Mounting and Contacting Spring Contact Elements

[0145] FIGS. 4 A- 4 C, corresponding to FIGS. 4 A- 4 C of the aforementioned U.S. patent application Ser. No. 08/802,054 and its counterpart PCT patent application number US97/08271, illustrate a technique wherein a plurality (two of many shown) of contact structures 402 (compare 120 , 200 , 250 , 300 ) have been fabricated on a sacrificial substrate 404 . The base end portions of the contact structures 402 are brought into contact with a corresponding plurality of terminals 406 on an electronic component 408 , whereupon the base end portions are suitably joined by soldering, brazing or with a conductive adhesive 410 to the terminals 406 .

[0146] It is within the scope of this invention that any suitable technique and/or material for affixing the base end portions of the contact structures ( 402 ) to terminals of an electronic component be employed, including brazing, welding (e.g., spot welding), soldering, conductive epoxy, tacking the contact structure in any suitable manner to the terminal and securely affixing the contact structure to the terminal by plating (e.g., electroplating), and the like.

[0147] The sacrificial substrate 404 is then removed, in any suitable manner, such as by chemical etching or heating), resulting in an electronic component 408 having a plurality (two of many shown) of spring contact elements 402 affixed thereto, as illustrated in FIG. 4B .

[0148] As is evident in FIG. 4B, a plurality of elongate spring contact elements can be mounted to an electronic component having a plurality of terminals on a surface thereof.

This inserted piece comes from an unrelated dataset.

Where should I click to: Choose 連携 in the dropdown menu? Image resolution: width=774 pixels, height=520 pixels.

Each spring contact element has a base end and a contact end opposite the base end, and is mounted by its base end to a corresponding terminal of the electronic component. The contact end of each spring contact element extends above the surface of the electronic component to a position which is laterally offset from its base end.

[0149] FIG. 4C illustrates an application for the spring contact elements 420 wherein the spring contact elements have been mounted in the manner described with respect to FIG. 4B to a space transformer component ( 408 ) of a probe card assembly (not shown) so that the tip features (compare 308 ) at their contact ends (compare 304 ) make pressure connections with terminals 422 of an electronic component 420 such as a semiconductor device which may or may not be resident on a semiconductor wafer. As described hereinabove, it is within the scope of this invention that separate and discrete contact tip structures ( 328 ) be affixed to the contact end portions of the spring contact elements.

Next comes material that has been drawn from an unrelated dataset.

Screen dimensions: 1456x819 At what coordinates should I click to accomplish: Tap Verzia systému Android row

[0150] It is within the scope of this invention that the substrate (component) to which the structures 402 are mounted, for example the component 408 illustrated in FIG. 4C is active electronic components, such as memory devices or ASICs.

[0151] It is also within the scope of the invention, as is illustrated in FIG. 4 C, that the component or substrate to which the structures (e.g., 402 ) are mounted can be provided with a contiguous (as illustrated) or segmented ground plane to control impedance. Such a ground plane may comprise a plurality of ground lines 412 aligned directly underneath the structures 402 , but sufficient clearance for the tip of the structure to deflect must be assured. Alternatively, the ground plane 412 can be covered with an insulating layer. Another approach would be to dispose ground plane lines 414 on the surface of the substrate 408 slightly (such as 1 mil, in the x-axis) offset from directly underneath the structures 402 , and laying parallel to the structure 402 .

Multilayer Structures

[0152] FIGS. 5 A- 5 D, corresponding to FIGS. 2 A- 2 D of the aforementioned U.S. patent application Ser. No. 08/819,464 illustrate an exemplary technique for prefabricating metallic structures 520 which suitably are components of a microelectronic contact structure on a sacrificial substrate 502 . In this example, a silicon substrate (wafer) 502 having a top (as viewed) surface is used as the sacrificial substrate.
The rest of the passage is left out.